Depois de alguns anos a viver na clandestinidade, regressou a Portugal após o «25 de Abril de 1974». Fez parte dos primeiros governos provisórios, como ministro sem Pasta. Foi eleito deputado à Assembleia Constituinte, em 1975 e reeleito para a Assembleia da República em todas as eleições legislativas até 1992. Nesse ano, deixou o cargo de Secretário-geral do PCP, sendo substituído por Carlos Carvalhas, e nomeado pelo Comité Central para Presidente do Conselho Nacional do Partido.
Homem coerente, fiel ao seu ideário político, era detentor de um discurso acutilante e mordaz e de uma inteligência desconcertante.
A sua intervenção política passou ainda por uma intensa atividade jornalística, com uma colaboração, ao longo da década de 1930, em diversos jornais e revistas proibidas pelo governo de Salazar, em quase todas as publicações clandestinas do PCP e ainda por uma intensa produção teórica e política de análise e reflexão sobre a realidade do país e do partido comunista.
A par da sua atividade política e ideológica assumiu, igualmente, uma faceta literária e artística não despicienda, com a elaboração das séries «desenhos da prisão», a tradução e ilustração de obras de William Shakespeare, a produção de obras históricas de análise social, como «As Lutas de Classes em Portugal nos Fins da Idade Média», a «Contribuição para o Estudo da Questão Agrária» e «Cinco notas sobre forma e conteúdo».

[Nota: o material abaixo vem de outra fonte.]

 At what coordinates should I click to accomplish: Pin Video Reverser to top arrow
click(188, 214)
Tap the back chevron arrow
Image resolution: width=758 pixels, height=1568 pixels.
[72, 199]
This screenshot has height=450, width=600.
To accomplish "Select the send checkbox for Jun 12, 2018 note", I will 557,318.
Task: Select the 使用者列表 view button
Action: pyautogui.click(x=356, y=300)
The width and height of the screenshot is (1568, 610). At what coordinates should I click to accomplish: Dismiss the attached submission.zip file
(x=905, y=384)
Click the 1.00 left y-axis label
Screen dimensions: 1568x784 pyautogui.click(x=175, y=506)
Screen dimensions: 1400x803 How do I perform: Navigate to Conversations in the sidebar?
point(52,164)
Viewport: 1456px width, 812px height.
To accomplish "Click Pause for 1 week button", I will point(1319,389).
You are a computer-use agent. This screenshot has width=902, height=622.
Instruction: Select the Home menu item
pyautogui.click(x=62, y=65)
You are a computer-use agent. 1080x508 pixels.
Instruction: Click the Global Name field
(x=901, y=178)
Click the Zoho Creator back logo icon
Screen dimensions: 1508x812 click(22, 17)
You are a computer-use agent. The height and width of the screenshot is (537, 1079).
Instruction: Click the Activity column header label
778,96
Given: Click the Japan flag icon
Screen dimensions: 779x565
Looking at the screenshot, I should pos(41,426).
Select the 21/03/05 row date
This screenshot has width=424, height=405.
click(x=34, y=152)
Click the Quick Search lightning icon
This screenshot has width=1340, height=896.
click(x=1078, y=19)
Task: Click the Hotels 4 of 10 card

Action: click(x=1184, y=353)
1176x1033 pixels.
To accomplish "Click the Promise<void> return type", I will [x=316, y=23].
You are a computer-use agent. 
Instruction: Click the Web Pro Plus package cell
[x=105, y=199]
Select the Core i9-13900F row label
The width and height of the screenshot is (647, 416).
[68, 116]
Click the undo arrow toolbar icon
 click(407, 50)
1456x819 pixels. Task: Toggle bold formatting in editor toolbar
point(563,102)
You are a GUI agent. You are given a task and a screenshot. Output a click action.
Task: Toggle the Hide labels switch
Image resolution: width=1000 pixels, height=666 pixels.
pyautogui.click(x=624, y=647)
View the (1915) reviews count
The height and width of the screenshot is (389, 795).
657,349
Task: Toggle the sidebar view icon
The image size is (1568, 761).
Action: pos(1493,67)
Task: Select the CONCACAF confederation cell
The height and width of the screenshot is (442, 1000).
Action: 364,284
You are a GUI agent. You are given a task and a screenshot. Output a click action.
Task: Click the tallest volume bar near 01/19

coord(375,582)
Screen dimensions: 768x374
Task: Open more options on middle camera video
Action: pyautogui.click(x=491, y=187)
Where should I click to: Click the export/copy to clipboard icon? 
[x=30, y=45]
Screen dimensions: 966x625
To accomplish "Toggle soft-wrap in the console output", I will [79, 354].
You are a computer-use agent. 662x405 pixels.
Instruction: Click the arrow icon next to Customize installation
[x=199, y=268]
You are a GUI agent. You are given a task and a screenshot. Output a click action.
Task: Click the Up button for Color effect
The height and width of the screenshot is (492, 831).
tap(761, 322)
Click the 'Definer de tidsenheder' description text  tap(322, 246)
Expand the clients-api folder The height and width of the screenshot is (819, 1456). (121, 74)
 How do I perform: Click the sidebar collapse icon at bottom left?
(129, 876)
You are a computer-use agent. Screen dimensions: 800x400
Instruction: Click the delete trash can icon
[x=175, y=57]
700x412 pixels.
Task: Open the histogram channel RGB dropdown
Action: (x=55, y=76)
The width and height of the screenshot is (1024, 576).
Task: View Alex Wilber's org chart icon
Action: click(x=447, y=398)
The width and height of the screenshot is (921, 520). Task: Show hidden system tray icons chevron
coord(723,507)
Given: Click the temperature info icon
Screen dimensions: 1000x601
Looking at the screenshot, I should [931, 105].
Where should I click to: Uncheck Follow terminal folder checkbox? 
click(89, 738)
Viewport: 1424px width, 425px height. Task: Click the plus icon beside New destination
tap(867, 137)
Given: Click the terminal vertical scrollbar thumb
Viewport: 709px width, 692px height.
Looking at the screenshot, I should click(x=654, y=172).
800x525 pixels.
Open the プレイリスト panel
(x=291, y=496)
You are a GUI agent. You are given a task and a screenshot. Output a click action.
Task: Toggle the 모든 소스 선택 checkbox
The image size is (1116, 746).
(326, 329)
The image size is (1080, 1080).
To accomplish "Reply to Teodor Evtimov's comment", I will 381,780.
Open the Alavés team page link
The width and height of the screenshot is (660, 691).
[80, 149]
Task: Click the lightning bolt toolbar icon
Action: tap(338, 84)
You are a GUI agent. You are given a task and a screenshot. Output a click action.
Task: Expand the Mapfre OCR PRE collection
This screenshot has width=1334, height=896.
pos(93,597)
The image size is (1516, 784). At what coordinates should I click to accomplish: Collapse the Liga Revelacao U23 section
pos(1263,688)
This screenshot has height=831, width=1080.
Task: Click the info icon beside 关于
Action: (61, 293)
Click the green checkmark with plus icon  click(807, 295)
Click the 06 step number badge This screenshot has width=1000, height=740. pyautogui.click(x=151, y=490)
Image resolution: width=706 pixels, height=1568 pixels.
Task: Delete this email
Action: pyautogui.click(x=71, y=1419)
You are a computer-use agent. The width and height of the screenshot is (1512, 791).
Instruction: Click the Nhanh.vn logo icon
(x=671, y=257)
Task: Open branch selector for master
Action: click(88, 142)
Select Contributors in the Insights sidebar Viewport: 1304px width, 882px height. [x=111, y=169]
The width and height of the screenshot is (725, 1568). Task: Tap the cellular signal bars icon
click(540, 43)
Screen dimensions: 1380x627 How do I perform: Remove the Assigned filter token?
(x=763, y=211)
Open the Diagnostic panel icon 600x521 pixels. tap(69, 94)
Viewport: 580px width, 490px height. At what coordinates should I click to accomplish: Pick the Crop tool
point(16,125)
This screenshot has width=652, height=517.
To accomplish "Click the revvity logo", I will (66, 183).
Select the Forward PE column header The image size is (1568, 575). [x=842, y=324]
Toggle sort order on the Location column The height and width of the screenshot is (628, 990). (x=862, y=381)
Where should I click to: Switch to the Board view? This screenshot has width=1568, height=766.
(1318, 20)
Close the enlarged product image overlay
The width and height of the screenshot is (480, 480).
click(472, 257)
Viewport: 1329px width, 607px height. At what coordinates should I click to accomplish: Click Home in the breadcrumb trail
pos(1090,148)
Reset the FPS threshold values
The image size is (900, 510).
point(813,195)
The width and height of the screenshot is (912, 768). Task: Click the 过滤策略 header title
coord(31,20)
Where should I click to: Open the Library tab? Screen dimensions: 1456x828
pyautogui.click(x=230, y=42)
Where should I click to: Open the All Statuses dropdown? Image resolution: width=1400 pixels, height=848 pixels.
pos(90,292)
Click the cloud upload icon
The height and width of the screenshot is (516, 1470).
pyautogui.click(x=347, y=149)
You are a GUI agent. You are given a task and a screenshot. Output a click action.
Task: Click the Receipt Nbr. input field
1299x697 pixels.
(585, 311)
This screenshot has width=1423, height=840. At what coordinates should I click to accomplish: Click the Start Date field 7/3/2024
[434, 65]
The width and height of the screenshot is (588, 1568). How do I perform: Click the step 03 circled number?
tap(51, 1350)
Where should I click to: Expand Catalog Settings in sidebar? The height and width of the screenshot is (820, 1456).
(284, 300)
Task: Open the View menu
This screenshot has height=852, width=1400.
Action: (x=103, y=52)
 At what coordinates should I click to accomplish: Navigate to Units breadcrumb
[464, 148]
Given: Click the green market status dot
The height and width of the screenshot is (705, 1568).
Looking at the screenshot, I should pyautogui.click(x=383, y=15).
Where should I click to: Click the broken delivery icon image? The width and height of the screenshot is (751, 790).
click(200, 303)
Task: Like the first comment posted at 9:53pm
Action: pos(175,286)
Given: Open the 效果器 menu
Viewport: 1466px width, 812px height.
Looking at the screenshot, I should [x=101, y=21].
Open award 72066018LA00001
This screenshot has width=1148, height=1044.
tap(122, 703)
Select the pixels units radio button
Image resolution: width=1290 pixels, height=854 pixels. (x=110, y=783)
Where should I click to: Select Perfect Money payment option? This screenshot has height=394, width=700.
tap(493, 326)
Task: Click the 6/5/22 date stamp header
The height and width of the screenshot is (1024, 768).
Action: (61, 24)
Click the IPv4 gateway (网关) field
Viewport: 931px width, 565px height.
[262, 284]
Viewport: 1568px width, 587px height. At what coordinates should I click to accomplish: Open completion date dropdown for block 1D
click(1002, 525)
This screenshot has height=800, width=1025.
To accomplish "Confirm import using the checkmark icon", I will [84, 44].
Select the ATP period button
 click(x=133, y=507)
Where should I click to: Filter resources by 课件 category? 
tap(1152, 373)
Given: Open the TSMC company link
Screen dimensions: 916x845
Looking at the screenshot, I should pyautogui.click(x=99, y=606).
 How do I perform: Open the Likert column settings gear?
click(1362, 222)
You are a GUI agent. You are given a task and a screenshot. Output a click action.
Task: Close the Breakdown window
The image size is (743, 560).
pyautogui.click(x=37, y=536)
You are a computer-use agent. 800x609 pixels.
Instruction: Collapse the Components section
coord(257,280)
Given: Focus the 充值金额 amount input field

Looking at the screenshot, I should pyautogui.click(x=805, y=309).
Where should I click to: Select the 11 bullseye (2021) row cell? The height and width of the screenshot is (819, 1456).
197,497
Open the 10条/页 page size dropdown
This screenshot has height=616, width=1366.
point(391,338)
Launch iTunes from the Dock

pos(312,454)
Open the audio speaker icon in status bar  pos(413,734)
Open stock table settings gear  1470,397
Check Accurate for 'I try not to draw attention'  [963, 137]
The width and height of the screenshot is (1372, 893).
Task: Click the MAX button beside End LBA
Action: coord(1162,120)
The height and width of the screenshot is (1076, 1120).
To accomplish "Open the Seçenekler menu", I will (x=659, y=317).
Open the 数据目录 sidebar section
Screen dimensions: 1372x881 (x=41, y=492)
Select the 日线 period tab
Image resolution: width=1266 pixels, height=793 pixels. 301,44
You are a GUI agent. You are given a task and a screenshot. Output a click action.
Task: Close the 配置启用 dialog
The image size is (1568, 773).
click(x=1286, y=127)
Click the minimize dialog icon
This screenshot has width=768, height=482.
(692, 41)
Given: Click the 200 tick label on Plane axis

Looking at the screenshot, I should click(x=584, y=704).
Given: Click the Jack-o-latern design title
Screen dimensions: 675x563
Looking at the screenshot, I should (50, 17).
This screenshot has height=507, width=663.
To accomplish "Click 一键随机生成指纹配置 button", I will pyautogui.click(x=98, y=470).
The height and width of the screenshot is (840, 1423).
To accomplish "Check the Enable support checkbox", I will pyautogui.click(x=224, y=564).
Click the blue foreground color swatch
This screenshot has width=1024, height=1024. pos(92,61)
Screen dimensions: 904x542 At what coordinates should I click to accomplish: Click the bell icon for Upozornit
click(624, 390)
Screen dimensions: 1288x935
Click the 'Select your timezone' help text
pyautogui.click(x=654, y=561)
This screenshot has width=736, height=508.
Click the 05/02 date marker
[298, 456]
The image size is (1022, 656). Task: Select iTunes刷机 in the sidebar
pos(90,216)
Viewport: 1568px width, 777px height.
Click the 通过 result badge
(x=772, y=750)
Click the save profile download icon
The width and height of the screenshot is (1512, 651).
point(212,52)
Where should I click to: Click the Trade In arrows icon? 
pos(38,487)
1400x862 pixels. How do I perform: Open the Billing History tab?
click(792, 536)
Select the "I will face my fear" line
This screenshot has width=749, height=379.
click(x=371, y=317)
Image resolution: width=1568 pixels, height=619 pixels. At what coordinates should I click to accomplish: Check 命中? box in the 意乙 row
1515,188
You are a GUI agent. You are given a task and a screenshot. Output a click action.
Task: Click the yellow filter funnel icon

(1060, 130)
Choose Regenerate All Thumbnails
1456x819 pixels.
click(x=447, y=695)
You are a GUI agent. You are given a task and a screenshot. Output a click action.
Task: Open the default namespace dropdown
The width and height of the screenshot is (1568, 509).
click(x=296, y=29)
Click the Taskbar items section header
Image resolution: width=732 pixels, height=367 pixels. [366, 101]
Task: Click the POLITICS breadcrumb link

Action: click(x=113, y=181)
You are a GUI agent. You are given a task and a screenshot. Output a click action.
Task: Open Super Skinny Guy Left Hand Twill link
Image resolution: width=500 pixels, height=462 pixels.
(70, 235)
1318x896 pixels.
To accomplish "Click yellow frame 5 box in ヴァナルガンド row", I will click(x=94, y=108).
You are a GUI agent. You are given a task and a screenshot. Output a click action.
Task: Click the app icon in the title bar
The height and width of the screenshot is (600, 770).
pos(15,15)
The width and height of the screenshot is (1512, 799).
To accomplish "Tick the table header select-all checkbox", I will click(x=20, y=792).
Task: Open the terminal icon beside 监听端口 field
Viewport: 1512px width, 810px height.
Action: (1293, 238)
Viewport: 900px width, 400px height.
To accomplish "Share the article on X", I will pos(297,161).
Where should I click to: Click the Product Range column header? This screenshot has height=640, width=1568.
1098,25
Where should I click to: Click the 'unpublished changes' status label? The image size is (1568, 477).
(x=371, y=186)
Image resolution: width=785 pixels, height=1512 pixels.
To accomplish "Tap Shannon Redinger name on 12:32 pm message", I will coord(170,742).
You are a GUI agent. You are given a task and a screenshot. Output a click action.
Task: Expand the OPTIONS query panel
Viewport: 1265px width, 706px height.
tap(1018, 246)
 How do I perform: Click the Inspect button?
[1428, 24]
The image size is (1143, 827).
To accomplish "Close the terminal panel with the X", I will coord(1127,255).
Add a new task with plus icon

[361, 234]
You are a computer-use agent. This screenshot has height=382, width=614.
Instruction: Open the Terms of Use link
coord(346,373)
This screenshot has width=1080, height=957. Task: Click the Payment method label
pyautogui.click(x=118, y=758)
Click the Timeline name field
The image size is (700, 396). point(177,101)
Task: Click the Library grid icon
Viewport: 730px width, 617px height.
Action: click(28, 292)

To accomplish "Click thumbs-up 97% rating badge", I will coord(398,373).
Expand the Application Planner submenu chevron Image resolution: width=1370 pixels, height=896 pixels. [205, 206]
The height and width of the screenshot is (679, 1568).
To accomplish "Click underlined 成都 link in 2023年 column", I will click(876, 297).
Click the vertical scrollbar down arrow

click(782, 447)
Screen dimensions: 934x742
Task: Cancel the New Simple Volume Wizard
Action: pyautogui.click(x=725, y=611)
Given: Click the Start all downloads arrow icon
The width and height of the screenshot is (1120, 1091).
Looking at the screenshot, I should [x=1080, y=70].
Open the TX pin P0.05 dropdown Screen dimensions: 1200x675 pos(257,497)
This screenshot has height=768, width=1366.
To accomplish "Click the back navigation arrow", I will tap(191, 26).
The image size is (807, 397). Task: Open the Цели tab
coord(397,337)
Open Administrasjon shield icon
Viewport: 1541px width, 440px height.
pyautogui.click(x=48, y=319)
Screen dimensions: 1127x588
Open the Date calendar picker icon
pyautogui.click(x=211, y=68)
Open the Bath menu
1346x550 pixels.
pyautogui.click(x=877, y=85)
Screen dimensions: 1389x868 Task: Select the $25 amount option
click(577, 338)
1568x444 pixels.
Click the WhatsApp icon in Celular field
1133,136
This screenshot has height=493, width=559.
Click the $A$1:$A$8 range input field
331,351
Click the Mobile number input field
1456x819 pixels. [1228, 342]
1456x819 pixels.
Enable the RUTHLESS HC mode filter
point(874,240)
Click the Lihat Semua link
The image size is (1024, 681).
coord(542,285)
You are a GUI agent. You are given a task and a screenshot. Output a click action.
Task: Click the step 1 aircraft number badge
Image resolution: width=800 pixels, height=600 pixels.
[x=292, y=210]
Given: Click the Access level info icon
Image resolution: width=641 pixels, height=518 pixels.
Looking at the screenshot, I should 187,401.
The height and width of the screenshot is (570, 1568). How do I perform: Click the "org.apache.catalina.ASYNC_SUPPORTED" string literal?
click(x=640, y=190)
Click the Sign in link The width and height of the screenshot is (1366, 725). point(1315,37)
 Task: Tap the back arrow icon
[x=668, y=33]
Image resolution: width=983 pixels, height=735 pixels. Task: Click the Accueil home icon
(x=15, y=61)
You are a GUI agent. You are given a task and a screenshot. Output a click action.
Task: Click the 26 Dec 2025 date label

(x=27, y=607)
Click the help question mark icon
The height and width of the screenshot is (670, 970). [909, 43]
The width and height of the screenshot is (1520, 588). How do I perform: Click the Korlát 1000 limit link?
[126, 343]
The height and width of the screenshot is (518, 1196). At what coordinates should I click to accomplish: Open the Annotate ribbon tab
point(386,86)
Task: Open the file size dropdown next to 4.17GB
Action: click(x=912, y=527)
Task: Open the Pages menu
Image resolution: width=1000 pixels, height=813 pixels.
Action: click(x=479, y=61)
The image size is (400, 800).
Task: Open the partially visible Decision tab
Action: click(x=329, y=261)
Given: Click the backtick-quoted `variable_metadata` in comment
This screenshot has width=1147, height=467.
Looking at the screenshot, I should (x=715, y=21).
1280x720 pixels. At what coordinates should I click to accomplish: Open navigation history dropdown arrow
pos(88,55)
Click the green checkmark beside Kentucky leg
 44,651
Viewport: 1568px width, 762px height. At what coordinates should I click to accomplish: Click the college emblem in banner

São ainda da sua autoria algumas obras de ficção como: «Até Amanhã, Camaradas» e «Cinco Dias, Cinco Noites», escritas sob o pseudónimo de Manuel Tiago, e posteriormente adaptadas à televisão e ao cinema.
Álvaro Cunhal foi uma referência intelectual que marcou todo o século passado e que, por isso, não deve ser esquecida. Morreu a 13 de Junho de 2005, em Lisboa, com 91 anos, fiel aos seus ideais políticos.